16 The further adjournment is unfortunate, too, from the court's point of view, in the sense that it is necessary for the court to allocate judicial resources to the hearing of this case on the basis of an estimate of the length of time needed to bring it to conclusion. Whenever a further adjournment is needed, the court's calculations have to be recast and the availability of the Judge hearing this case to hear other cases is necessarily postponed - although, as I indicated in argument, there may be some compensating effect to the extent that the adjournment enables the Judge to do other work in the meantime.

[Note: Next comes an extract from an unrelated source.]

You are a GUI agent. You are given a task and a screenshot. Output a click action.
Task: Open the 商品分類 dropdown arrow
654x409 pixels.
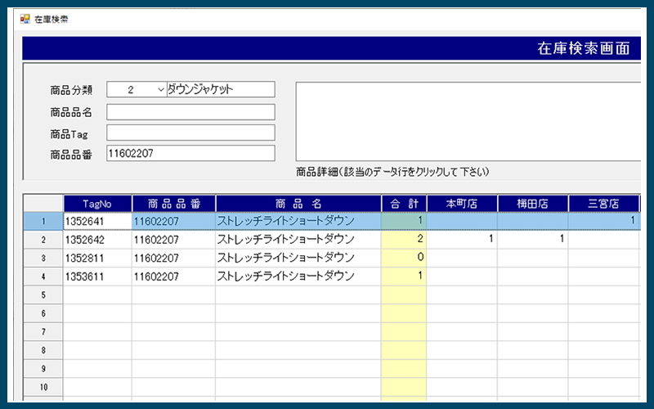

17 So the postponement is unfortunate in various ways, but it seems to me the proper course is to order that the postponement should occur. I explored in argument whether it might be possible to bring forward the process of dealing with objections to admissibility of the evidence, but I was informed by senior counsel for ASIC that his estimate of the minimum amount of time needed to prepare to review the defendants' case was based on the assumption that all legal resources would be available for that task, and his assumption that neither of the two senior counsel involved on behalf of ASIC would be required to attend in court during the period of review in order to deal with objections to admissibility. I think I must accept that submission in the circumstances.